The pair represented URI in the “Jeopardy!”-style academic competition at the annual New England Pharmacy Convention Sept. 23. Their victory marks the third time in nine years that URI has won the contest, reported College of Pharmacy Clinical Professor Kelly Orr, but it didn't come easy.
When Lippertshauser and Melillo decided to bet all of their 9,000 points on a Daily Double, Orr admitted, “It was very stressful for me."
The pair of URI students successfully doubled up, however, as the Daily Double itself turned out to be a lucky pick. The question: “What is the primary indication of ketotifen?” Answer: “Allergic conjunctivitis.” “In one of my summer rotations I did a PowerPoint project on that drug,” says Melillo of Portsmouth, R.I. “[So] I knew it right away.”
The strategy paid off, and the teammates were able to skip tricky questions, eliminating the risk of losing points. With a score of 20,000, they did not even wager on the final question. “We were able to relax at the end, so that was nice,” Lippertshauser said.
The classmates, who will graduate with doctorate of pharmacy degrees in May 2017, vanquished pharmacy schools from the University of Connecticut, MCPHS University/Worcester-Manchester and the University of St. Joseph in Connecticut. Four other schools were eliminated earlier in the day during the written exam portion of the competition.
“It’s a fun rivalry for the schools, and the pharmacists watching the competition get continuing education credits for it,” Orr said. “There’s no prize money, just bragging rights.”
The Pepto Bowl is so-named because the contest is endowed by Proctor and Gamble, maker of the over-the-counter stomach medication, Pepto-Bismol, but its official name is the Student and Pharmacist Self-Care Championship. The national Non-Prescription Medicines Academy and the National Alliance of State Pharmacy Associations compile the questions, which cover a broad array of products and uses, doses, side effects and adverse reactions.
Contestants have 20 seconds to respond to each question.
Clinical Associate Professor Ginger Lemay chose Lippertshauser and Melillo to represent URI because of their strength in self-care classes and their previous pharmacy experience. Currently, the students are on advanced rotations at Rhode Island Hospital and Steere House, a nursing and rehabilitative center in Providence.

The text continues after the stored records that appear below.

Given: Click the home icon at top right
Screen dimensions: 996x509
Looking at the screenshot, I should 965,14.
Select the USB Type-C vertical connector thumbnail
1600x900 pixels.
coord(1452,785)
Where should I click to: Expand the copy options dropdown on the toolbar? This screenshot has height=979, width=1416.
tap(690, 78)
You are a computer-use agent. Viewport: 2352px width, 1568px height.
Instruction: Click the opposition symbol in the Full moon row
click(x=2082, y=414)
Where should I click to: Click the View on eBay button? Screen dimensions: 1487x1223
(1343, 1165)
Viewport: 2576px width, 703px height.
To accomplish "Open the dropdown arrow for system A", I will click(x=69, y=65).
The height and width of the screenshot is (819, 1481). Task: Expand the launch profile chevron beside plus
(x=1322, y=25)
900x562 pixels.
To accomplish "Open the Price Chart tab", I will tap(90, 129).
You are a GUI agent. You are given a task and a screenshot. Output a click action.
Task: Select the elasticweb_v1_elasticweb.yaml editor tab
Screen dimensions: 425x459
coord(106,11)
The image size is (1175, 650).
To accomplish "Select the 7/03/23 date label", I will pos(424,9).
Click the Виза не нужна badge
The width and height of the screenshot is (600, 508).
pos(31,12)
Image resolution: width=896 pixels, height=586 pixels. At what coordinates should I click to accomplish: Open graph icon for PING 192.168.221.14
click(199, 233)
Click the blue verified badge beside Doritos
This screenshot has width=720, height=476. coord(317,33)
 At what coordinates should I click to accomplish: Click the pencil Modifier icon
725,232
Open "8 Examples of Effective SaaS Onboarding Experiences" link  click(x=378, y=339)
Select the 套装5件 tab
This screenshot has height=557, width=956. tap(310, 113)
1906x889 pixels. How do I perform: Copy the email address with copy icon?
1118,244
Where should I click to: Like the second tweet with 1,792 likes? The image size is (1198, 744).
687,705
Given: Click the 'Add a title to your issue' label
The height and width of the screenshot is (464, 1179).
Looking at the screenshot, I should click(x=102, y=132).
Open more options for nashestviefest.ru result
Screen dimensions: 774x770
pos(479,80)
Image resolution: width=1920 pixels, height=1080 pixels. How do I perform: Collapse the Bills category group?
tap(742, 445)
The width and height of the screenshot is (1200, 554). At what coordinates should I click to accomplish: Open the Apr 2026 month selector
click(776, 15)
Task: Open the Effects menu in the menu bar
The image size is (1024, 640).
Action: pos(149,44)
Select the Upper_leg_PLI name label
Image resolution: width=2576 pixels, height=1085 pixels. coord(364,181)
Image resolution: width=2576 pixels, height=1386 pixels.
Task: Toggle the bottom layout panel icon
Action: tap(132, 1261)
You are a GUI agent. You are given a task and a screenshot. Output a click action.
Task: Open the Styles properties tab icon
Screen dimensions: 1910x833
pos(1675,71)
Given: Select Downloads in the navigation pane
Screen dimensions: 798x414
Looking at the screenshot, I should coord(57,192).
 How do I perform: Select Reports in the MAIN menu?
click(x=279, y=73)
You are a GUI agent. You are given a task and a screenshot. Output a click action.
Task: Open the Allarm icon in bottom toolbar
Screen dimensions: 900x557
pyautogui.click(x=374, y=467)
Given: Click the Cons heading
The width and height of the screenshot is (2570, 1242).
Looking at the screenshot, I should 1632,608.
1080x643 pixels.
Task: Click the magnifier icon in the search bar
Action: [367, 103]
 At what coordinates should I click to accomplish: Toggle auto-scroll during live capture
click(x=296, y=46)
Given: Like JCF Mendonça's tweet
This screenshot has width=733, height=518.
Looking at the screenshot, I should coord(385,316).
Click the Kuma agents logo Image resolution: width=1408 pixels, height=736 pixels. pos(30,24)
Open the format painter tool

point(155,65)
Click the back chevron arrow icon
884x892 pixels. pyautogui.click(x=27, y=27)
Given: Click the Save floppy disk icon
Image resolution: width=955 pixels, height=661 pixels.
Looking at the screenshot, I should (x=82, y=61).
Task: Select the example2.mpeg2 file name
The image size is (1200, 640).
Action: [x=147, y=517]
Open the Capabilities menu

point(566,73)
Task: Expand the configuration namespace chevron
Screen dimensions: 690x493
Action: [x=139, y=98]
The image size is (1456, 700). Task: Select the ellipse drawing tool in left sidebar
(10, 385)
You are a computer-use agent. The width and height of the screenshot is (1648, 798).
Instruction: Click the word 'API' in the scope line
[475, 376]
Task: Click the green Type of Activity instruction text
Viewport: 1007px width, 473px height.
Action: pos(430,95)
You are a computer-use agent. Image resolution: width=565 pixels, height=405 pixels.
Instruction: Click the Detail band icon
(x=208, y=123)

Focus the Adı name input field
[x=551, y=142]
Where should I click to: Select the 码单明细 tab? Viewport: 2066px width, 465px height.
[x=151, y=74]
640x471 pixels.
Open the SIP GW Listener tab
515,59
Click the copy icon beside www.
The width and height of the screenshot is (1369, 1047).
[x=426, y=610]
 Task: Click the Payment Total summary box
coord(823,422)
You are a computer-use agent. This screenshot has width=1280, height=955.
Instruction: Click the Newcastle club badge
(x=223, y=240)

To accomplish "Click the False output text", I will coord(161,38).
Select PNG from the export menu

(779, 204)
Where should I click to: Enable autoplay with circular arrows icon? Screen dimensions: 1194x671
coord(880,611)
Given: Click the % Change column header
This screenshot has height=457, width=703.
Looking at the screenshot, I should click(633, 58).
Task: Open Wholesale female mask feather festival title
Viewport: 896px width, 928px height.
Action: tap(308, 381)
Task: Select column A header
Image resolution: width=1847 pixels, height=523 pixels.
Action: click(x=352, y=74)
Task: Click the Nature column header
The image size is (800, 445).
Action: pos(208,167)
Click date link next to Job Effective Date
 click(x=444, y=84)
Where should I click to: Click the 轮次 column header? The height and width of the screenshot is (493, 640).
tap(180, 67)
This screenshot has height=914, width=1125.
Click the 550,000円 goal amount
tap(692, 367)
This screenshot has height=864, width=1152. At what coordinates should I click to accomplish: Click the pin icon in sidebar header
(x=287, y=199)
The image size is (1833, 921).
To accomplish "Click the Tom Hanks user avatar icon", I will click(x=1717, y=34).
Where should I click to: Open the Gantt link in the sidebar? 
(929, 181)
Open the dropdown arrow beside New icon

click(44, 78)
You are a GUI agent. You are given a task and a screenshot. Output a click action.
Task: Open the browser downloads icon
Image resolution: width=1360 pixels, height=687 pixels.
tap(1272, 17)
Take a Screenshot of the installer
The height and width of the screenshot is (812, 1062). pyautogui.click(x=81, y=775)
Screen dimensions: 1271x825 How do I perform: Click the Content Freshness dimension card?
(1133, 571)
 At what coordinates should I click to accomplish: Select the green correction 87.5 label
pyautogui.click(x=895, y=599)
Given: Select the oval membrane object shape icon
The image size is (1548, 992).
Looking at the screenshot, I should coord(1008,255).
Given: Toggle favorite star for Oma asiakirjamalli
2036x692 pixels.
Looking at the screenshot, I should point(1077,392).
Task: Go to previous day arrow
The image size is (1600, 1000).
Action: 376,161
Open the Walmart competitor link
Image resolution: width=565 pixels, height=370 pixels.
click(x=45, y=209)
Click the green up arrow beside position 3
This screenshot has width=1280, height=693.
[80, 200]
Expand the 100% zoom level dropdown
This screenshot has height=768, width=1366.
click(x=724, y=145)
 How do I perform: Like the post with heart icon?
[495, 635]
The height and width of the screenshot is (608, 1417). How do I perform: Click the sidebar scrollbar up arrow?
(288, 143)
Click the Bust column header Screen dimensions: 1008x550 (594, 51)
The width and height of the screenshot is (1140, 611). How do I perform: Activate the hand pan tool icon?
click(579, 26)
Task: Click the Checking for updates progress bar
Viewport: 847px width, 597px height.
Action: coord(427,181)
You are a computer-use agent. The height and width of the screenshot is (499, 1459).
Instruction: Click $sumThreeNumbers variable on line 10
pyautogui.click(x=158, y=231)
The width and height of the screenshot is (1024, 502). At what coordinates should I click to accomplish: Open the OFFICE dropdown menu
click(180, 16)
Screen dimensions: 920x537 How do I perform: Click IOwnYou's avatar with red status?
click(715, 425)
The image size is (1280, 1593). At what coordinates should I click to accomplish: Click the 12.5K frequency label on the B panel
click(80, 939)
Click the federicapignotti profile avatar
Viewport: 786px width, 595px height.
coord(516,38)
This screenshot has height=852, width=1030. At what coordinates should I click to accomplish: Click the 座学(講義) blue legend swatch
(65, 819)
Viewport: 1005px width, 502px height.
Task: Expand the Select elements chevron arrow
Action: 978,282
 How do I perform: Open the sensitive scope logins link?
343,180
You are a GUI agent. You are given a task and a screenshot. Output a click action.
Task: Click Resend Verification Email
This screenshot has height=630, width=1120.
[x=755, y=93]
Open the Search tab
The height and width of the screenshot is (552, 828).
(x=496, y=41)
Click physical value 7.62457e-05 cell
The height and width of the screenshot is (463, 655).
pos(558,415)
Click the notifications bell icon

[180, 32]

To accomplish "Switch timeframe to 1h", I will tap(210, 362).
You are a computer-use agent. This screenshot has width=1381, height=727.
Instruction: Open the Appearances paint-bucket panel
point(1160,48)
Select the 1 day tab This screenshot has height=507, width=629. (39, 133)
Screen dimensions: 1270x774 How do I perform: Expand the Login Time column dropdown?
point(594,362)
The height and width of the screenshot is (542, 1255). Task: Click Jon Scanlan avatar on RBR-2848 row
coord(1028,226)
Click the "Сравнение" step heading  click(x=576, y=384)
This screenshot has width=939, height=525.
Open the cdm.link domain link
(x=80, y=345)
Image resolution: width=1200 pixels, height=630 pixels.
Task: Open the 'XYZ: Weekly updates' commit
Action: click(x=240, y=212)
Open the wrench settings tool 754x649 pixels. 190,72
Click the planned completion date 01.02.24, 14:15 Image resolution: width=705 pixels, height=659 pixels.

They had about two weeks to prepare, taking Orr’s advice to closely study “The Handbook of Non-Prescription Drugs,” a tome with more than 1,000 pages.
The students, neither of whom had participated in an academic competition like the Pepto Bowl before, had the support of College of Pharmacy classmates who formed a cheering section at the front of the room, complete with signs. In the end, the students’ knowledge — and nerve — carried the day. “Go big or go home,” is how Melillo summed it up.